S.G 11

827 56 17
                                    

Giyu berkaca, sedikit memutar dirinya agar rok jeans itu mengembang. Dirinya tersenyum, bukan hanya roknya yang mengembang, perutnya juga ikut mengembang.

Giyu meraih handphonenya dan tas kecil, siap pergi mengelilingi sekitar setelah beberapa lama berdiam diri di rumah. Kakinya melangkah keluar, senyumnya melebar, bersenandung pelan, tidak menyadari ada orang yang memantau dirinya dari jauh.

••••••

Sanemi membolak-balikan tumpukan kertas sembari memijat keningnya. Matanya dengan jeli melihat kertas walaupun para hadirin rapat mengetahui bahwa pikirannya berada di tempat lain. Sedari tadi pagi dirinya hanya menunggu notifikasi handphone dari Obanai, tentu saja.
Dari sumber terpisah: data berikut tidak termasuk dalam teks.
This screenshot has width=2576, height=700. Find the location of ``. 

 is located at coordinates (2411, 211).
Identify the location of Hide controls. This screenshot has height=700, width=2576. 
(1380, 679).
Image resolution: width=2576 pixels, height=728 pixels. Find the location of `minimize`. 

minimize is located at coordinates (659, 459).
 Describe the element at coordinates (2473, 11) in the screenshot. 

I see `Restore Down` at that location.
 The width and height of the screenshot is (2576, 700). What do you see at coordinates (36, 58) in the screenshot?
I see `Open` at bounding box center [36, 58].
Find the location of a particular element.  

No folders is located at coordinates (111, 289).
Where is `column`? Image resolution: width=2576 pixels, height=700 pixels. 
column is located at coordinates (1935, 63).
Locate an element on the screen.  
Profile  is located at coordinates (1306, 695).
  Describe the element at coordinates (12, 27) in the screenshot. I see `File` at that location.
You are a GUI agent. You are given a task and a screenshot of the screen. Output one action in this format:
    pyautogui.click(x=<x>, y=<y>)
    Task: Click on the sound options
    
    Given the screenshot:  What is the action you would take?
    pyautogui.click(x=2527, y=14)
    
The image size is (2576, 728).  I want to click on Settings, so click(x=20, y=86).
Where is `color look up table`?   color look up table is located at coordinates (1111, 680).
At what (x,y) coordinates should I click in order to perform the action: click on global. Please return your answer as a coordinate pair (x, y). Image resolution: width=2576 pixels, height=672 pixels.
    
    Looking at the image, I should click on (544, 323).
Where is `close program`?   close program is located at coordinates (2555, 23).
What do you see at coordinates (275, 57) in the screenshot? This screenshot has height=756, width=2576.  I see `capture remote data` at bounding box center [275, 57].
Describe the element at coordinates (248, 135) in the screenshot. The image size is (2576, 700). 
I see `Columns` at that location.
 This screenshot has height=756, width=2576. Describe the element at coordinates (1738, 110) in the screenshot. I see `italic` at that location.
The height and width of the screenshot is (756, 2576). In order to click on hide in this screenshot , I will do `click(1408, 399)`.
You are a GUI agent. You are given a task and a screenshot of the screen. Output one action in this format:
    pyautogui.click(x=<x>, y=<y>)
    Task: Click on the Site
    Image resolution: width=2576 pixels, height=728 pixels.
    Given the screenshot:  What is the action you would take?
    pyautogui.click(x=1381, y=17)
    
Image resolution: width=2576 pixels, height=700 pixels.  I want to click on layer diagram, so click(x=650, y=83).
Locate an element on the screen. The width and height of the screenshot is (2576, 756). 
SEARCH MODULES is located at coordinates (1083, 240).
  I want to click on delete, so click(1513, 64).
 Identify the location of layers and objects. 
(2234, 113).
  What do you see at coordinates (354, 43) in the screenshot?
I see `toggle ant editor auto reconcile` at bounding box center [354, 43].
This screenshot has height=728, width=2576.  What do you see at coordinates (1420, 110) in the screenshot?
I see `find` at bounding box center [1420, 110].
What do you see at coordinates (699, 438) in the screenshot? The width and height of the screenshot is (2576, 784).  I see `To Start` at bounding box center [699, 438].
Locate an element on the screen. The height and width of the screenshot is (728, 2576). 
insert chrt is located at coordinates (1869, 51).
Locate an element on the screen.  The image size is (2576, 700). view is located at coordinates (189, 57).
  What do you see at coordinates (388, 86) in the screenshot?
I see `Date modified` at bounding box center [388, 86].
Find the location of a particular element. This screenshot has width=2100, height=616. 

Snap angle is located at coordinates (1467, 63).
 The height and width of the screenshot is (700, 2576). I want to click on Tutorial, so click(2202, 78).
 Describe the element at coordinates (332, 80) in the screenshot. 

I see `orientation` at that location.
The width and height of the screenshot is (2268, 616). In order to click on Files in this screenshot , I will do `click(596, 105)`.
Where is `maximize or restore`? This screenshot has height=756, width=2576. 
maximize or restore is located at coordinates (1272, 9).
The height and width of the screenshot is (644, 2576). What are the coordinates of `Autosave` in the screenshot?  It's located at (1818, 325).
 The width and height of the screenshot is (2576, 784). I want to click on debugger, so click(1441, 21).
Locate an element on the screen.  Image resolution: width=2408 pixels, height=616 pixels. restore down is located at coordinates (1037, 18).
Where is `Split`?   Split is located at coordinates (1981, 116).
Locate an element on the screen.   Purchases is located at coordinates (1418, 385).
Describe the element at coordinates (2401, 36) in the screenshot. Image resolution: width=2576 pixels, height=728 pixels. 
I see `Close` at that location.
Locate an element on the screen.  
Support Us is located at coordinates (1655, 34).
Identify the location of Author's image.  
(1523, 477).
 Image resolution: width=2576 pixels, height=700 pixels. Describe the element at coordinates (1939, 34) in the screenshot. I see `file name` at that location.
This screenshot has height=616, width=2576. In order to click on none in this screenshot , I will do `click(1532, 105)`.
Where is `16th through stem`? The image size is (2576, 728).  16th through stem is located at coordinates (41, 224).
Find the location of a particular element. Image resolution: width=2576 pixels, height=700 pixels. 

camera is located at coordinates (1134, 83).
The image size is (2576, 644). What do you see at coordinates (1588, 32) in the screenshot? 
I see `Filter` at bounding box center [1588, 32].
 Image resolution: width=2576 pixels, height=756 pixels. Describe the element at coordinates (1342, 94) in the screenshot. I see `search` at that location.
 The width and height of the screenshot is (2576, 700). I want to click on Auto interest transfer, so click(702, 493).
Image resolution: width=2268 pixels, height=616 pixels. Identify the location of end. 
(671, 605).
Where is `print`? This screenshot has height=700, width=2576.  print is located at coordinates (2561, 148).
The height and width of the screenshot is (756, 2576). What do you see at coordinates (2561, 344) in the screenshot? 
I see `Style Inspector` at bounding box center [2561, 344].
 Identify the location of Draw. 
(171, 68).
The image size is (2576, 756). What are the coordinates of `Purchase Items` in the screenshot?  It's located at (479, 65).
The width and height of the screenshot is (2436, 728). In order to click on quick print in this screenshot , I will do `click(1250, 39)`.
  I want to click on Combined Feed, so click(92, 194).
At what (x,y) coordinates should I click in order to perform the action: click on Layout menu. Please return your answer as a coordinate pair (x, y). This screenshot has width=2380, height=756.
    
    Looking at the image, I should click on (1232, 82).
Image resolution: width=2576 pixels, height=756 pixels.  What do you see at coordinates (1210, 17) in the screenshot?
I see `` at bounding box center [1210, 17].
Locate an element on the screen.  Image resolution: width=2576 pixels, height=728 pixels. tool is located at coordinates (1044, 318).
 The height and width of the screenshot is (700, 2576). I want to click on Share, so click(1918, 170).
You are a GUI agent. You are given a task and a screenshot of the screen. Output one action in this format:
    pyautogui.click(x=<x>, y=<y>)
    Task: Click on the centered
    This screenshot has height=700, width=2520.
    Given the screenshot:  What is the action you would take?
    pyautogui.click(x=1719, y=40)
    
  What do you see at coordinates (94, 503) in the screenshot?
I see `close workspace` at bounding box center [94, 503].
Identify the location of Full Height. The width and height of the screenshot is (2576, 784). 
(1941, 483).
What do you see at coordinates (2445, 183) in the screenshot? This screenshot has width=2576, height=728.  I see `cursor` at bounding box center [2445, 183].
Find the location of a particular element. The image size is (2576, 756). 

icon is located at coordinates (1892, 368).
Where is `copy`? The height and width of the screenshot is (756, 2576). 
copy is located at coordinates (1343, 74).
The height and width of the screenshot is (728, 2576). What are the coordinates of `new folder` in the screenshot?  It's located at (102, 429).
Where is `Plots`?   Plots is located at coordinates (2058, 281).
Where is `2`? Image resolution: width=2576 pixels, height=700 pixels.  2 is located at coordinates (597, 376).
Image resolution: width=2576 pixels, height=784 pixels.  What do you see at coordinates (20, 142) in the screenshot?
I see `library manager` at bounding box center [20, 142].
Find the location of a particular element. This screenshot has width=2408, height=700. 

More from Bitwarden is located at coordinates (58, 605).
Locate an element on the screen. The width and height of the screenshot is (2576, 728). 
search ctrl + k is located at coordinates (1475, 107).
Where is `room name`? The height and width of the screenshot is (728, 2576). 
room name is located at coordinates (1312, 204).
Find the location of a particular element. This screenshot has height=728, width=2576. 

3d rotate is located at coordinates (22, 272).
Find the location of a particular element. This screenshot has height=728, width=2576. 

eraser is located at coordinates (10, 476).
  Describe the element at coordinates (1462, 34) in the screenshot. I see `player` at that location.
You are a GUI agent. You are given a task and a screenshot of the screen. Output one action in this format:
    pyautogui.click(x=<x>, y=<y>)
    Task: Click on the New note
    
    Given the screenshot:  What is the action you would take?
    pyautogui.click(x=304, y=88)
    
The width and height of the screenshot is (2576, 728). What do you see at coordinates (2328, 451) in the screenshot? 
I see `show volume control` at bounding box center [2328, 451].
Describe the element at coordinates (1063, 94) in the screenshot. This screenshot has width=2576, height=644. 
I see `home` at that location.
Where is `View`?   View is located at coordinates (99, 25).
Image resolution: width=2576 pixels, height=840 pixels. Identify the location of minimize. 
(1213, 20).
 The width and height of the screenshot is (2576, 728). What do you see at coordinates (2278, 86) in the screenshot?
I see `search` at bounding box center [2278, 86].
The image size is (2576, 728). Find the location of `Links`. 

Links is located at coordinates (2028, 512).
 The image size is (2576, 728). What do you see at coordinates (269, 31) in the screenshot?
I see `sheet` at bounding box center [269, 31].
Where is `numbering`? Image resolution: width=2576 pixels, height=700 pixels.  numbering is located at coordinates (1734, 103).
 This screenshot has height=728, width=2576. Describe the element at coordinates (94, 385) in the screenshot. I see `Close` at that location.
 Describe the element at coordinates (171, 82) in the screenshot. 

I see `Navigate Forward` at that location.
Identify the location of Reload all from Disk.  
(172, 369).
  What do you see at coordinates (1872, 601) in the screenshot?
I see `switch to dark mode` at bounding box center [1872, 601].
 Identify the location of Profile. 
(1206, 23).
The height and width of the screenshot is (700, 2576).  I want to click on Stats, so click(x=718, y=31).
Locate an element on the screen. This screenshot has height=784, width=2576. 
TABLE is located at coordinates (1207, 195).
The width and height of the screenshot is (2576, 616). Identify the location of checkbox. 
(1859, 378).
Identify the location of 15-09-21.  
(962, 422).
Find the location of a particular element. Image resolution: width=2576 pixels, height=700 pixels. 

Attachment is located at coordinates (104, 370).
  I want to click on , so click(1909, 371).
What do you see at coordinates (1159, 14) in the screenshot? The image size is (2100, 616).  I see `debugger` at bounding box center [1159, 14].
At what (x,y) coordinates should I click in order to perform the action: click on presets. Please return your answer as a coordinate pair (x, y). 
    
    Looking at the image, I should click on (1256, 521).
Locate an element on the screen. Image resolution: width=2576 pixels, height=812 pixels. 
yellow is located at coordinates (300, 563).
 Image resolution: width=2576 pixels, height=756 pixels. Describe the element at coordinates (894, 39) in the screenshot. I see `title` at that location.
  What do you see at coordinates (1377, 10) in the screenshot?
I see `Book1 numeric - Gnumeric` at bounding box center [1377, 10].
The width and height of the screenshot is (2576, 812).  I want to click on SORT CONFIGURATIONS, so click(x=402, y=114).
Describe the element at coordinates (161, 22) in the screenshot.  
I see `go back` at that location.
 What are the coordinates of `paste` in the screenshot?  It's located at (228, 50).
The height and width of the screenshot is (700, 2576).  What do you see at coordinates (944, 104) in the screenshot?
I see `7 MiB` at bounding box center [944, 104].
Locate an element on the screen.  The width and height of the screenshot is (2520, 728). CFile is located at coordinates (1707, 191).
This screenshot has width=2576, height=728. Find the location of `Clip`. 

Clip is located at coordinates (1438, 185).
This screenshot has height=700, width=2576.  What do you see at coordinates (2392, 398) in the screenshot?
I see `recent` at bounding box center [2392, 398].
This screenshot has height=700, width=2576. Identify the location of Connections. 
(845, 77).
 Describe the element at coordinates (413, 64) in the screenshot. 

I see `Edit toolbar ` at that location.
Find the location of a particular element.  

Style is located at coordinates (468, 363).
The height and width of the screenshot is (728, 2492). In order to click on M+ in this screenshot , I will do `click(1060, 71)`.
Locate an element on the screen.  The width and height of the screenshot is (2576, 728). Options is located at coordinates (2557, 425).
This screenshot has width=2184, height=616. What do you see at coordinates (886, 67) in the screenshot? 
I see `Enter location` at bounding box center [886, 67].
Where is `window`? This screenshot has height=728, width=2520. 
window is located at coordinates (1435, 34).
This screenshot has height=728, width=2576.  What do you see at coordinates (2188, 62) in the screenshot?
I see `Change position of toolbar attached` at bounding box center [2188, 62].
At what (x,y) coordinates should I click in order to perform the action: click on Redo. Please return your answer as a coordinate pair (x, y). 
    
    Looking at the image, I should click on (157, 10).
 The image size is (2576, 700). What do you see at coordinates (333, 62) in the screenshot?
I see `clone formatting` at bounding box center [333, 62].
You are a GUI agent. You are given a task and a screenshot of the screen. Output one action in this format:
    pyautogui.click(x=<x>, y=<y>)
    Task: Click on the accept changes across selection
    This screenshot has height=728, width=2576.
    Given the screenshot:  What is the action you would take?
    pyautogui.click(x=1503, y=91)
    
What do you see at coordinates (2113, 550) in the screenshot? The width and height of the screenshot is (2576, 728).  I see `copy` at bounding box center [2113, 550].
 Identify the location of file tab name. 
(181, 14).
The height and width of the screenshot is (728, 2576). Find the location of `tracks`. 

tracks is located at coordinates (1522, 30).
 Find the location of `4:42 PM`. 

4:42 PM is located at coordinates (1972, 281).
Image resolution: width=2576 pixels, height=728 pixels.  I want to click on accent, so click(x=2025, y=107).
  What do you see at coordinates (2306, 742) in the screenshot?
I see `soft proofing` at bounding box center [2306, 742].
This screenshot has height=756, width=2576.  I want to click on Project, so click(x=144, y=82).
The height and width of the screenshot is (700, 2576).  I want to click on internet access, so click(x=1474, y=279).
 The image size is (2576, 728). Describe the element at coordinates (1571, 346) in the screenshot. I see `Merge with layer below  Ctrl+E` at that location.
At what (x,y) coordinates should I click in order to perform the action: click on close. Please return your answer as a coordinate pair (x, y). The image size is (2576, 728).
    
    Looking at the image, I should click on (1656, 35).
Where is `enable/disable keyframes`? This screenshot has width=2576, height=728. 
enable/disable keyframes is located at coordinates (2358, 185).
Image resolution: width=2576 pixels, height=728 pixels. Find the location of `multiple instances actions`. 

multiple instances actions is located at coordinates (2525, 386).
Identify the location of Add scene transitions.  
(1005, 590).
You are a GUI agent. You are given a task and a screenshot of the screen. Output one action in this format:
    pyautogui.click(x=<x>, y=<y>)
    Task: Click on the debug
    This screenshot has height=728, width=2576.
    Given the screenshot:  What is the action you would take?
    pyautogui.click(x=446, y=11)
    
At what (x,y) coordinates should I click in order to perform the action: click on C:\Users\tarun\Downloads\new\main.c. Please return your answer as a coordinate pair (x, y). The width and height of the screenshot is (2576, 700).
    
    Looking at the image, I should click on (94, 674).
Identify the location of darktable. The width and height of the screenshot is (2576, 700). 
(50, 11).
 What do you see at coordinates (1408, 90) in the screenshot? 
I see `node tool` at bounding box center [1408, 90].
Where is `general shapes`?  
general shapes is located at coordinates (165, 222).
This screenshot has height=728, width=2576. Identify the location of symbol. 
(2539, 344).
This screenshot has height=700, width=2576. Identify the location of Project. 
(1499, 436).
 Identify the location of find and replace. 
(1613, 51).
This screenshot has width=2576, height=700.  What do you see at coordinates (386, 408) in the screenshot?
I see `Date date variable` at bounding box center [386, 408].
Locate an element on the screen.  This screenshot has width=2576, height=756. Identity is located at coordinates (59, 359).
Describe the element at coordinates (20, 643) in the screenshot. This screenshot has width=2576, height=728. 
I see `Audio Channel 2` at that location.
Rapat selesai tanpa kritik atau bahkan masukan dari Sanemi, ia langsung keluar begitu saja dan kembali ke kantornya dengan segera. Ia melipat kedua tangannya didepan wajah, menopang wajahnya disana sembari berfikir apa yang akan ia lakukan sewaktu ia akan menemui Giyu.

"Will he love me like the old days?"

Ia menghela nafas berat, hanya karna perusahaan yang hampir bangkrut, ia langsung menyingkirkan Giyu dari hidupnya, bahkan berlaku kasar. Sanemi beranjak dari kurisnya, meraih kunci mobilnya dan berjalan ke arah parkiran. Mungkin menemui Giyu dengan bunga dan coklat akan meredakan sedih di hatinya, setidaknya begitulah pemikiran Sanemi.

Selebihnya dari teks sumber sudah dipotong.